COSA SI CHIEDE: Trascrivi il passo del brano sulle sanzioni statunitensi contro la Corte penale internazionale da "1. La guerra" a "di civili afghani.", cambiando "sanzioni economiche" in "misure finanziarie".

BRANO FORNITO:
Executive Order on Blocking Property Of Certain Persons Associated With The International Criminal Court (June, 11, 2020)
Per il testo dell'Executive Order, cliccare qui.
1. La guerra di Trump alla Corte penale internazionale. – Lo scorso giovedì 11 giugno, il segretario di Stato statunitense Mike Pompeo ha annunciato in conferenza stampa che gli Stati Uniti hanno deciso di imporre sanzioni economiche e restrizioni di viaggio nei confronti della Procuratrice e altri funzionari della Corte penale internazionale (Cpi o Corte). La misura è stata adottata mediante un Executive Order firmato dal Presidente Donald Trump il giorno stesso. Dopo avere minacciato la mossa ormai da mesi, Trump ha voluto così reagire all’apertura delle indagini da parte della Procuratrice della Cpi sui gravi crimini commessi in Afghanistan dal 2002 in avanti, che vedono anche soldati statunitensi e funzionari della Cia sospettati di avere commesso atrocità, incluse torture e altri crimini di guerra, nei confronti di civili afghani.

RIGHE ELENCATE:
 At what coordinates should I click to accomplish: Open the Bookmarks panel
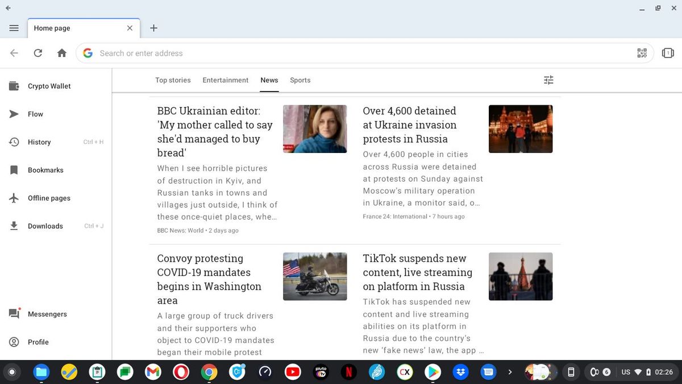45,170
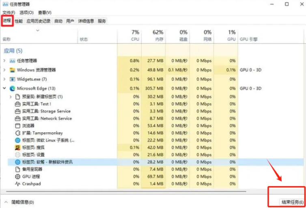Switch to the 性能 tab
The width and height of the screenshot is (306, 208).
coord(19,21)
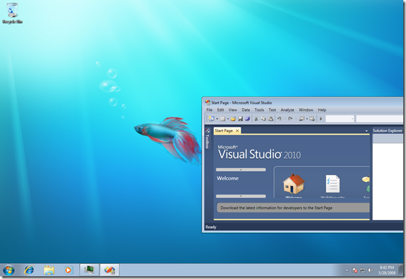Screen dimensions: 406x279
Task: Open the Tools menu
Action: point(259,109)
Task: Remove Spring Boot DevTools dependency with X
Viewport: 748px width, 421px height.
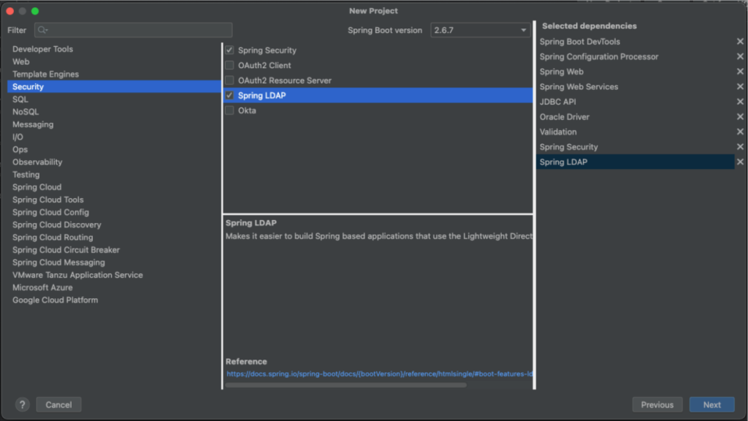Action: pyautogui.click(x=740, y=42)
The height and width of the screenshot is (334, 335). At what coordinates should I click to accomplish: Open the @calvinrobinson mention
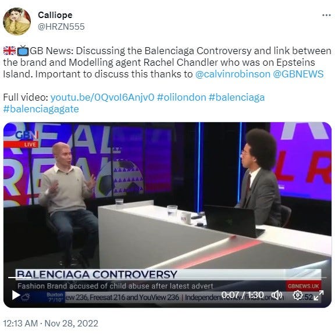click(x=233, y=74)
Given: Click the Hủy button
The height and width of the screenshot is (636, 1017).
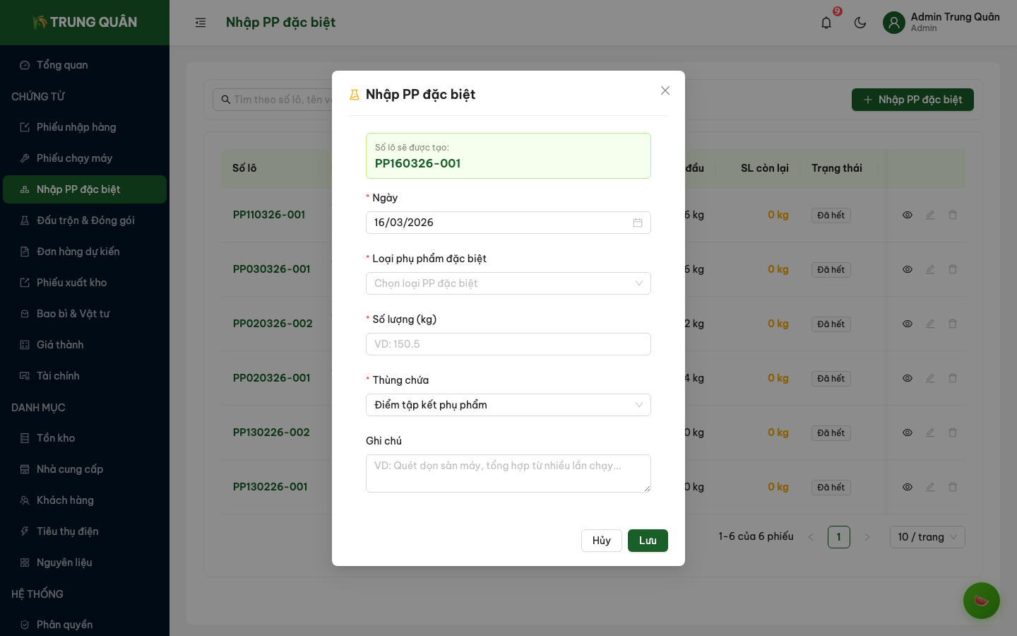Looking at the screenshot, I should [x=601, y=541].
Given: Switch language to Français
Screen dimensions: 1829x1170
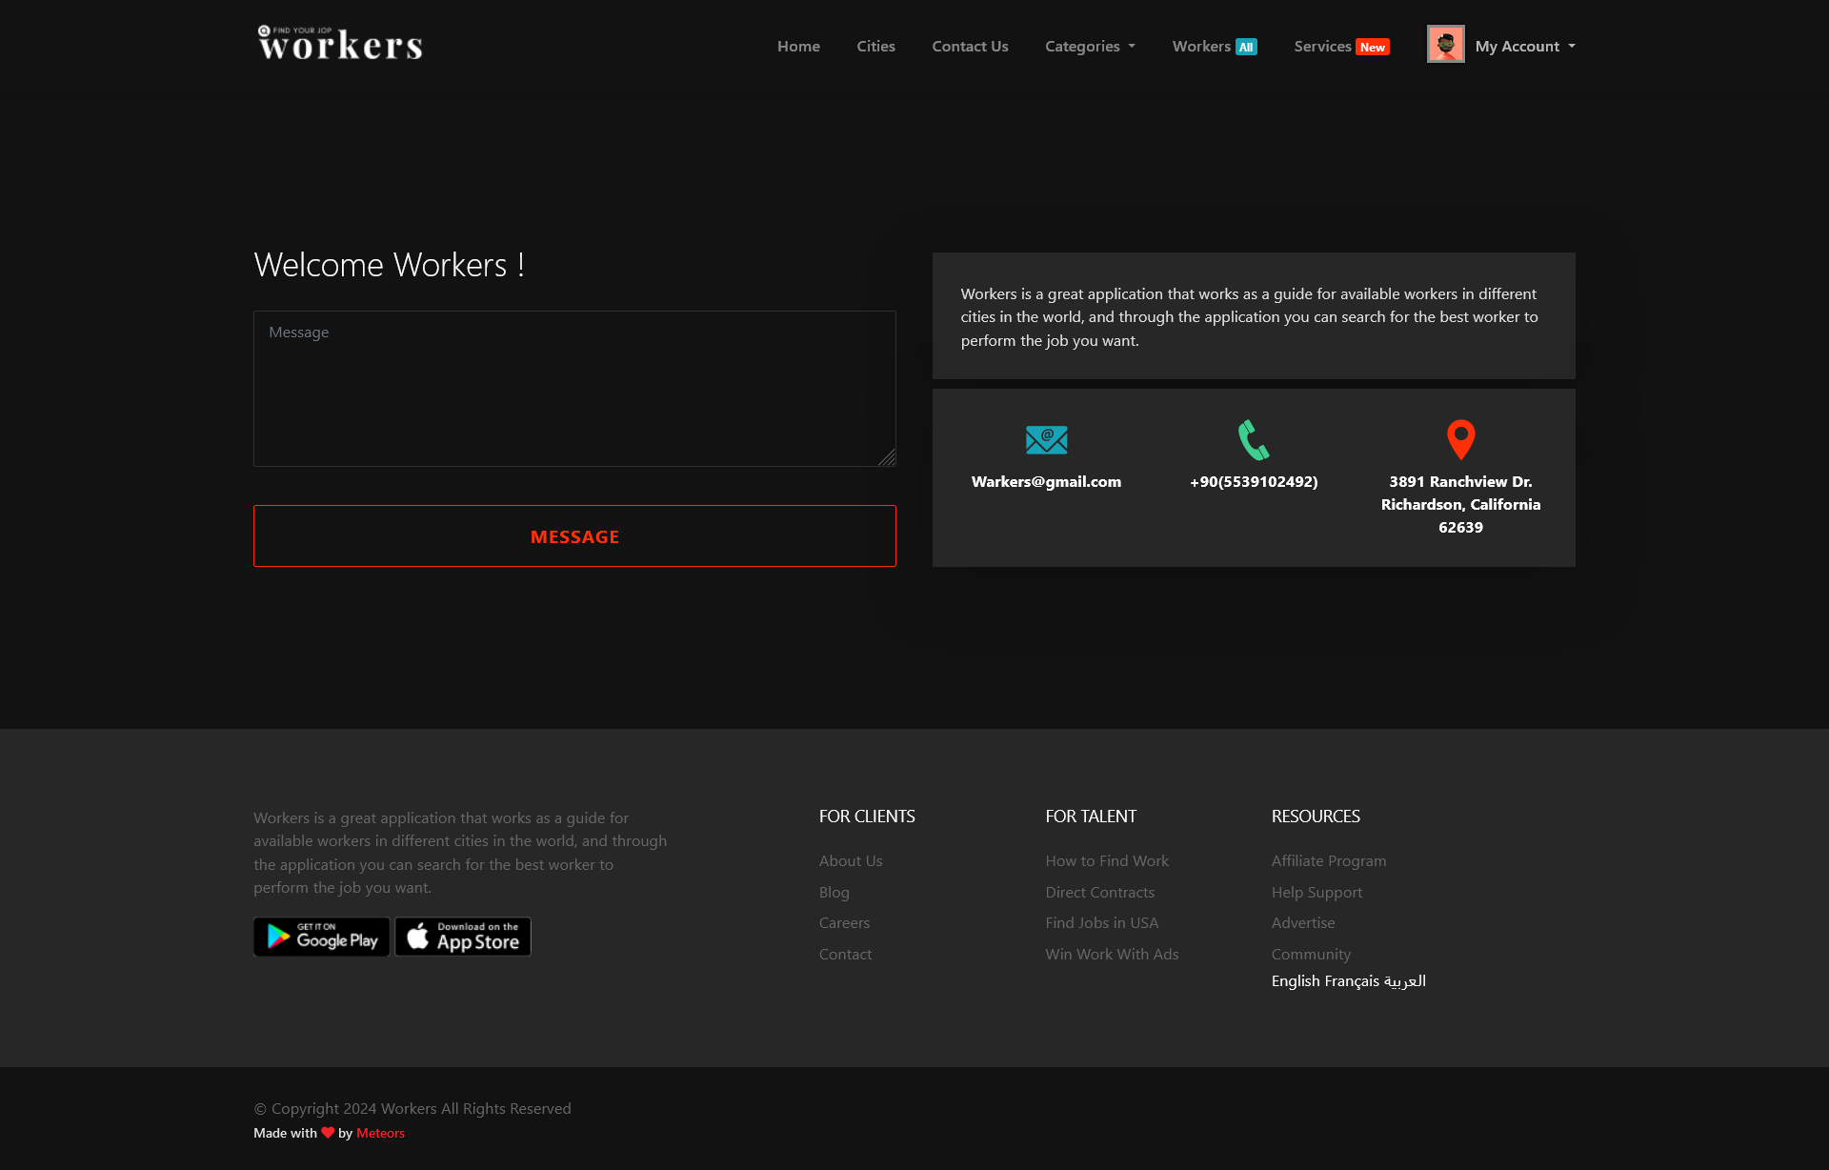Looking at the screenshot, I should [x=1351, y=980].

ESERCIZIO RISOLTO:
1. La guerra di Trump alla Corte penale internazionale. – Lo scorso giovedì 11 giugno, il segretario di Stato statunitense Mike Pompeo ha annunciato in conferenza stampa che gli Stati Uniti hanno deciso di imporre misure finanziarie e restrizioni di viaggio nei confronti della Procuratrice e altri funzionari della Corte penale internazionale (Cpi o Corte). La misura è stata adottata mediante un Executive Order firmato dal Presidente Donald Trump il giorno stesso. Dopo avere minacciato la mossa ormai da mesi, Trump ha voluto così reagire all’apertura delle indagini da parte della Procuratrice della Cpi sui gravi crimini commessi in Afghanistan dal 2002 in avanti, che vedono anche soldati statunitensi e funzionari della Cia sospettati di avere commesso atrocità, incluse torture e altri crimini di guerra, nei confronti di civili afghani.